While the measure was shot down at first for being unconstitutional, it was upheld by the State Supreme Court in October 2003, leading to this gem of a shouting match between Eyman and local teddy bear Ron Sims:
"I tell my children not to interrupt, not be rude," Sims said after Eyman mocked Sound Transit’s position on continuing bond sales.
Eyman replied that Sound Transit was “interrupting the voters.”
Notably, 776 repealed many taxes that the public had already voted on.
2005: The Monorail is killed by the “next time” excuse. Yesterday’s rejection of funding for King County Metro was subtle, almost gentle. “This just isn’t the right plan,” people said, while still citing support for public transit.

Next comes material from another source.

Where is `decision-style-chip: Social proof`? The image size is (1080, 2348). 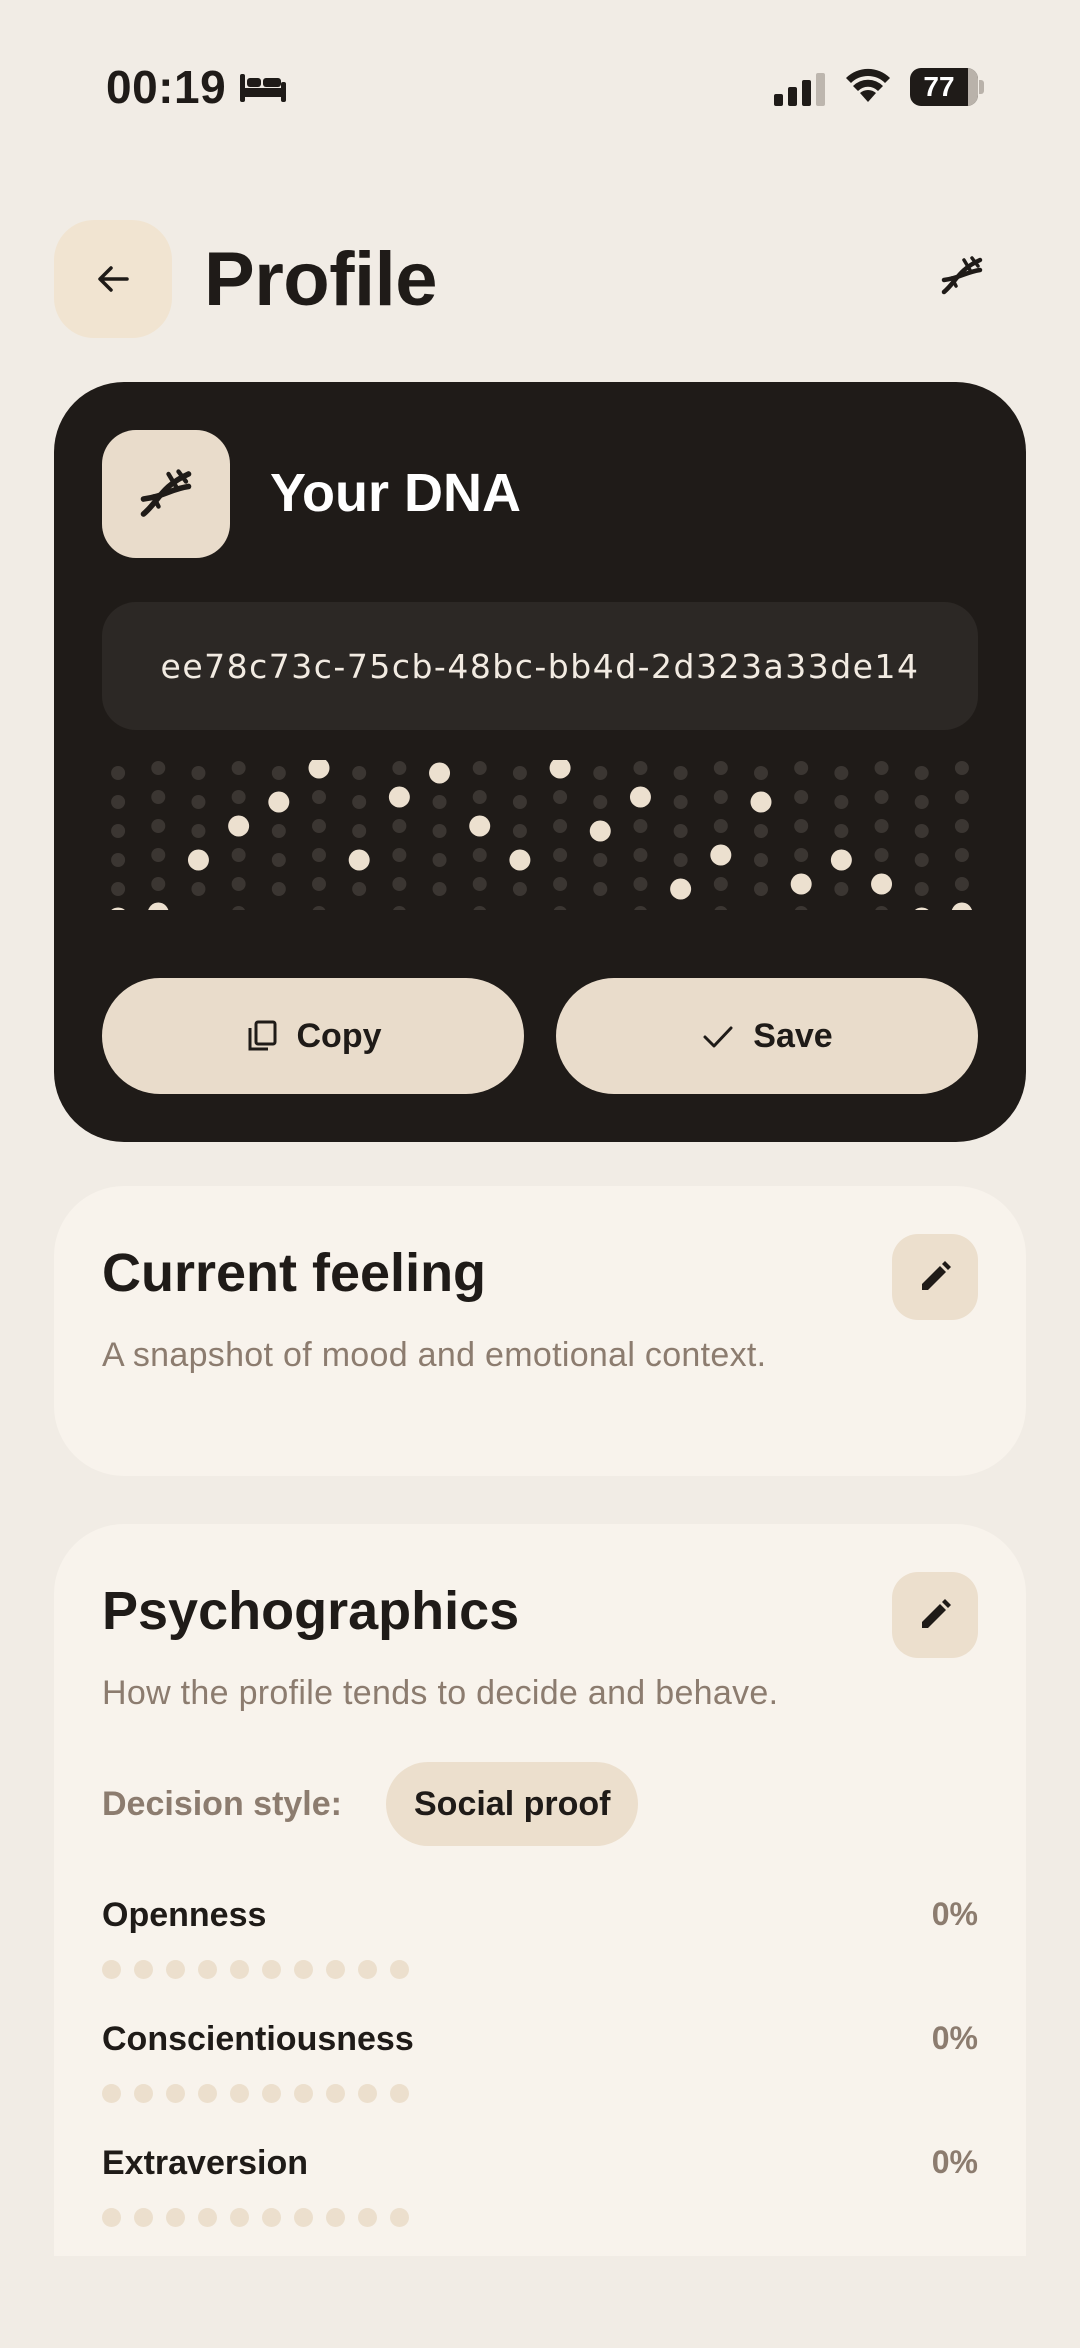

Still, it brought to mind a much more aggressive case: the death of Seattle Monorail Partners (SMP).
Greg Nickels threatened to withdraw support for SMP if they couldn’t get a measure for the West Seattle-Ballard monorail line ready for the November 2005 ballot, despite voters supporting a monorail line in four previous elections. While at first, SMP tried to call his bluff instead of giving an incomplete plan to voters, their plans quickly changed when Nickels and the Seattle City Council made good on their threat.

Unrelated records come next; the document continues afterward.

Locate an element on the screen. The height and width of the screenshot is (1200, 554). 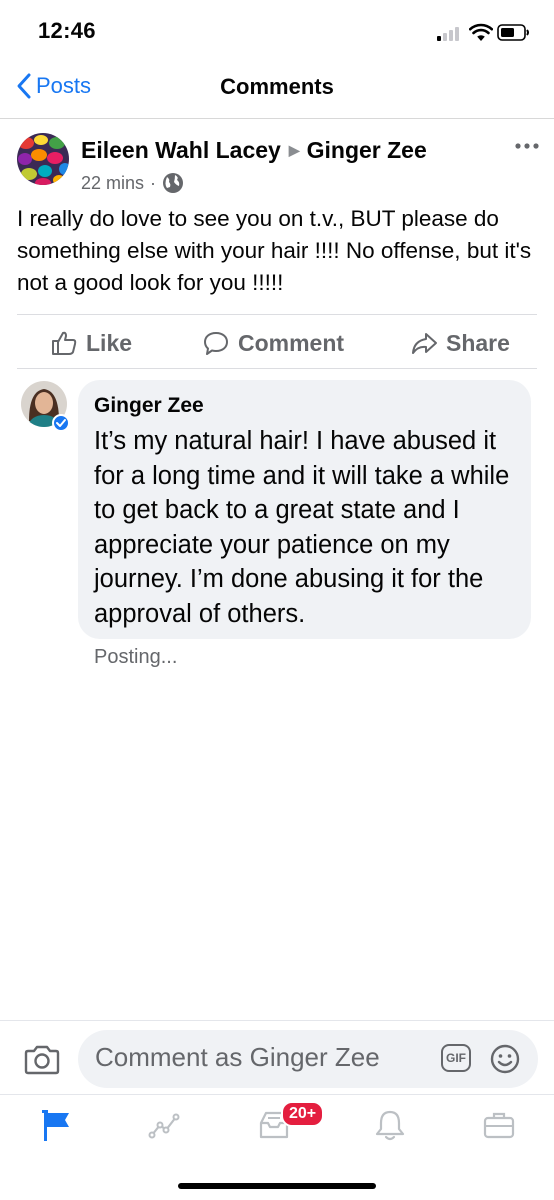
bell-icon is located at coordinates (390, 1126).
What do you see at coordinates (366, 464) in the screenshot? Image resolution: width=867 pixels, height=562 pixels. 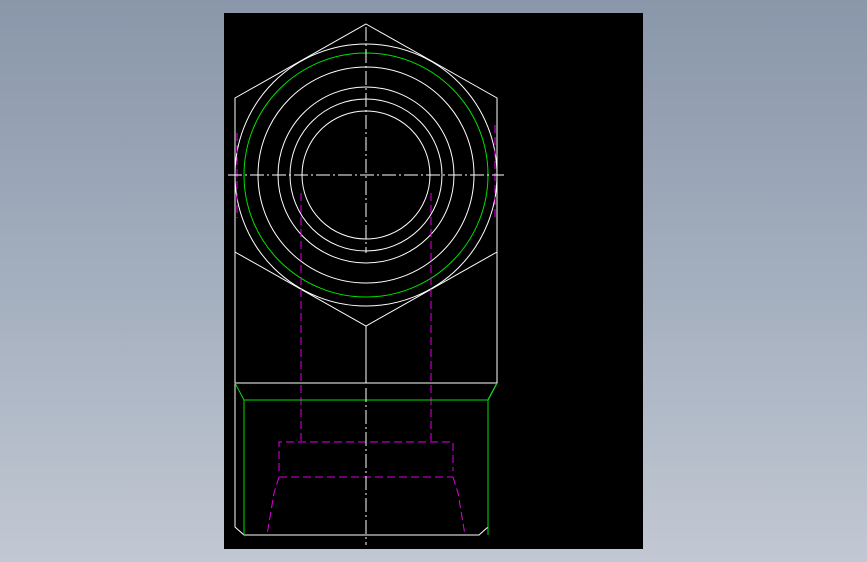 I see `front-view` at bounding box center [366, 464].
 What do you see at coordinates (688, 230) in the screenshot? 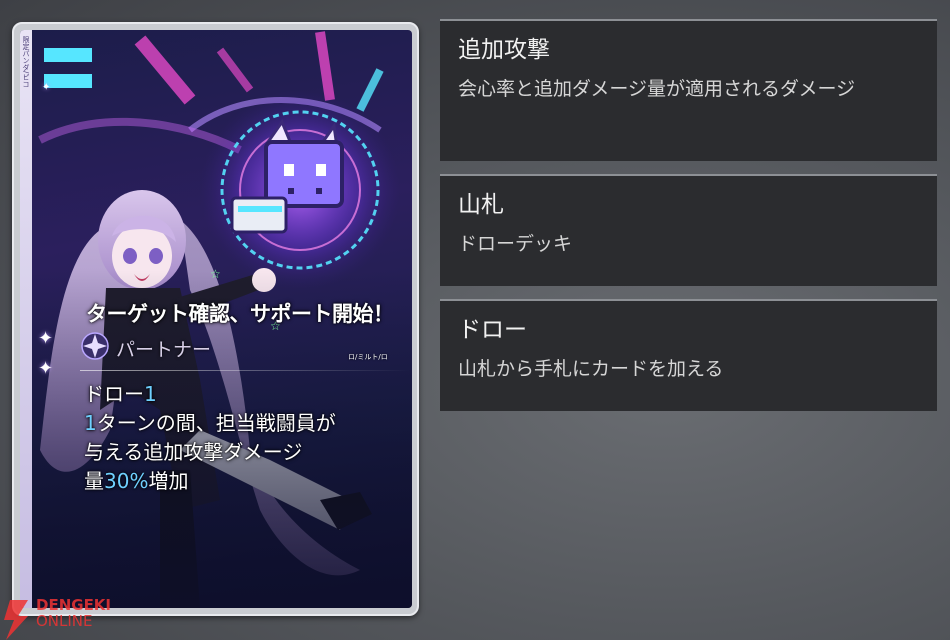
I see `glossary-panel-deck: 山札 ドローデッキ` at bounding box center [688, 230].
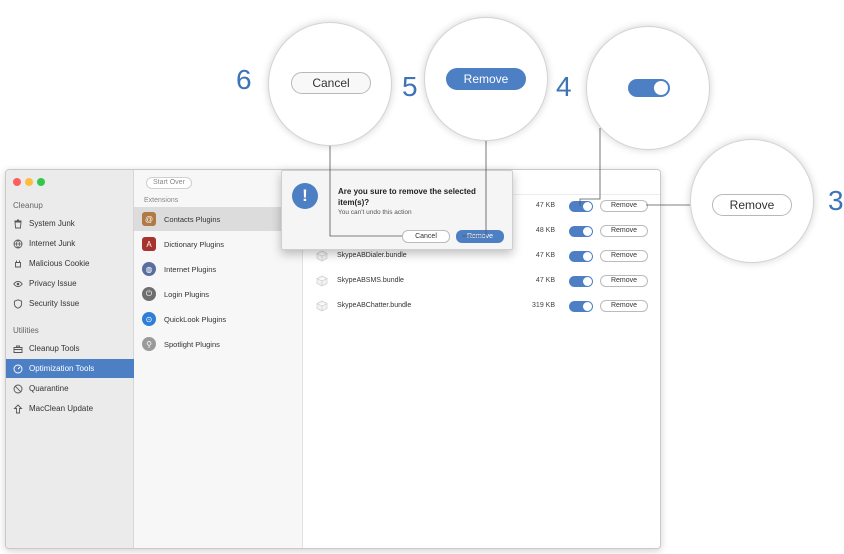  What do you see at coordinates (510, 182) in the screenshot?
I see `callout-connectors` at bounding box center [510, 182].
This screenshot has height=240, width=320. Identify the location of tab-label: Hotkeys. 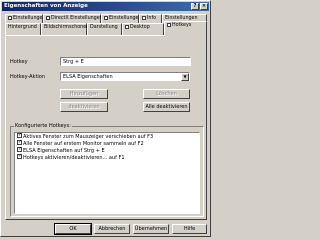
(182, 26).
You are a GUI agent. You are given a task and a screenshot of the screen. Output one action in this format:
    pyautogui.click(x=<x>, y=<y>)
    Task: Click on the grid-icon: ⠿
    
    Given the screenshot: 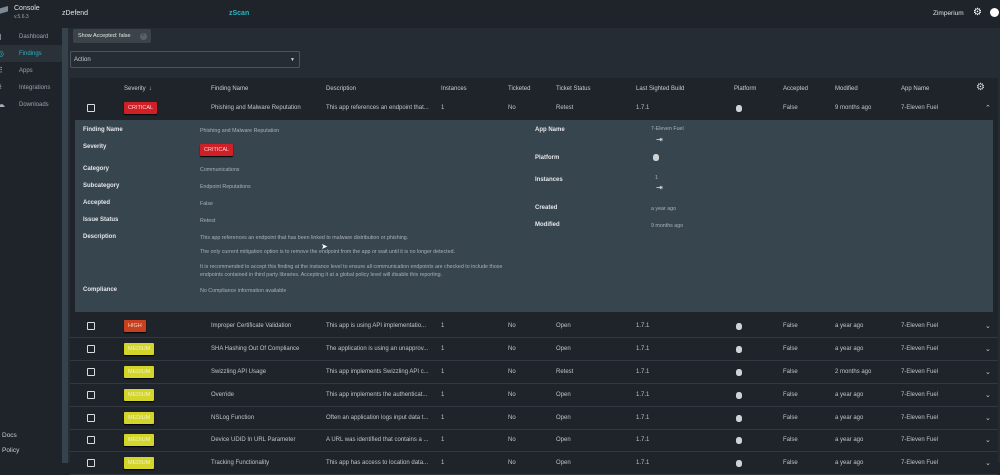 What is the action you would take?
    pyautogui.click(x=2, y=70)
    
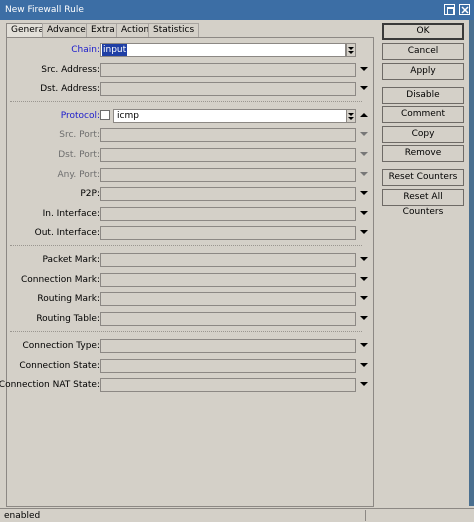 This screenshot has width=474, height=522. I want to click on apply-button: Apply, so click(423, 72).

Even though SMP put a really shitty, expensive monorail measure on the ballot to appease their city allies, Nickels and the Council did not restore support, and even threatened to block construction permits. The pressure also resulted in a this-or-nothing addendum to the ballot measure: “If rejected, no new monorail would be built.”
Because the plan was shitty, voters rejected the monorail. And because everything was shitty, the rejection gutted SMP, which had been working to upgrade our transit system since they were created by a public vote in 1997.
We don’t always agree with Jan Drago, but she nailed it speaking of the shady ballot measure as a then-City Council member: the task of building an integrated transit system in Seattle “will pass to future generations.” With how things turned out financially and politically, there likely won’t be another opportunity to upgrade the city’s transit for a while.
2011: The Congestion Reduction Fee. Totally fucked by Amendment 18 and Tim Eyman, King County Metro doesn’t have many places to turn when sales tax revenue plummets during the recession — so the King County Council approves a $20 fee on vehicle tabs to make up the $60 million deficit, collected in 2012 through 2014. The fee expires next month, at which time Metro will be 100% fucked.
2014: THIS SHIT. FUCK EVERYTHING. We have no monorail, very little light rail, and a not-yet-operational streetcar system… and Metro is about to cut services by 15-17%. Good luck getting anywhere, dudes.